Shifting baselines refers to a change in what people think is normal.
For most of history, the world around us changed very slowly. People didn’t see things becoming different during their own lifetimes, and didn’t realize that their environment was not quite the same as what their great-grandparents had experienced. The slow change in reality, from generation to generation, without a corresponding awareness of the change, is an example of shifting baselines.
Experts now think that shifting baselines are part of the reason for why megafauna – huge animals – disappeared from North America. Our continent used to be populated by mammoths, giant sloths, camels, and other kinds of big wildlife. Now, all of these species are gone. Why?
Experts think that these animals were hunted to extinction by humans, but very slowly. The early human inhabitants of North America probably only killed a few members of each species every year.

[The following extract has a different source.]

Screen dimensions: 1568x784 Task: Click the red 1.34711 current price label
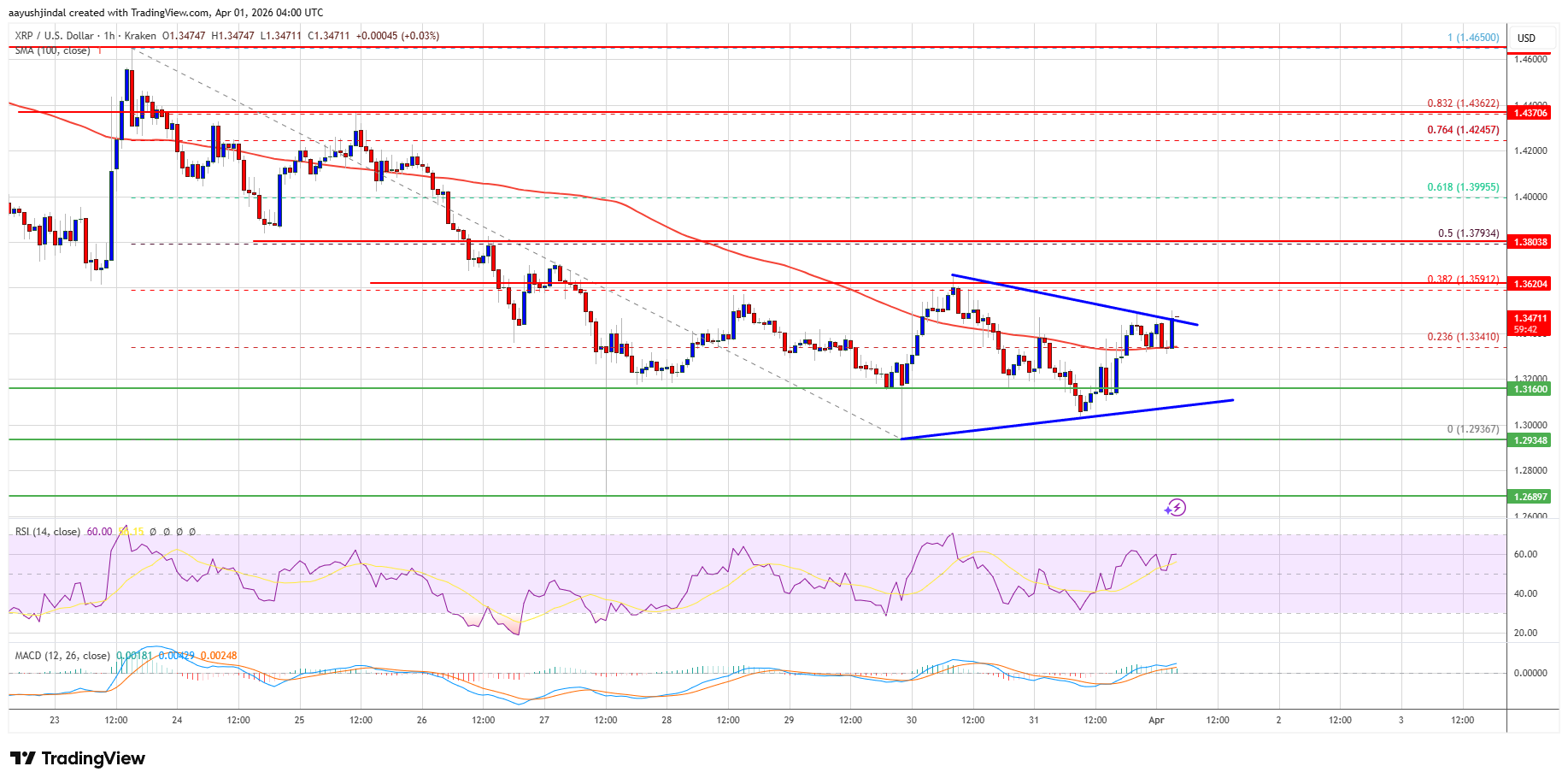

But, because large animals reproduce so slowly, even this was enough to cause a gradual decline in their populations.
The key word is gradual – each generation of humans saw the number of large animals they shared their world with, and didn’t realize that that number was somewhat less than it had been in the past. By the time it became clear to people that the animals they liked to hunt were heading towards extinction, it was too late for those species to recover.
Today, we notice that we don’t see many animals in our yards. But most of us are not really aware of how many animals we don’t see. Not knowing that the total number of birds in North America used to be a billion more than it is today, not realizing that the total number of wild mammals on our planet is less than half what it was a few decades ago, we take the absence of animals in our neighborhoods as disappointing but not unusual. Our baselines have shifted.

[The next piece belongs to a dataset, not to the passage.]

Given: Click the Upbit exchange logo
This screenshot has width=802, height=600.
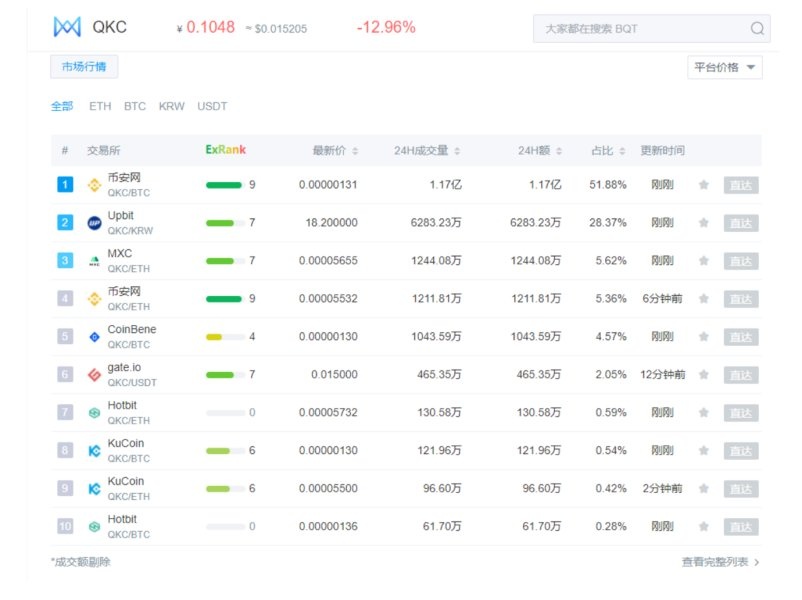Looking at the screenshot, I should click(x=95, y=223).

Now, though, things are changing so quickly that we do notice the differences within our own lifetime. People of a certain age recall that the skies used to be filled with monarch butterflies in the fall, but now we see only a few of these beloved travelers during migration season. People remember when there was more nature in our communities. People remember when there were not so many severe storms.
The speed with which damage to our environment is happening is, in a lot of ways, bad news. But the silver lining may be that we can see the changes occurring. This means that, instead of complacently thinking that the world has always been this way and there is nothing wrong, we can point to the changes we don’t like, remind ourselves that things used to be better, and demand that our society stop moving down a dangerous path.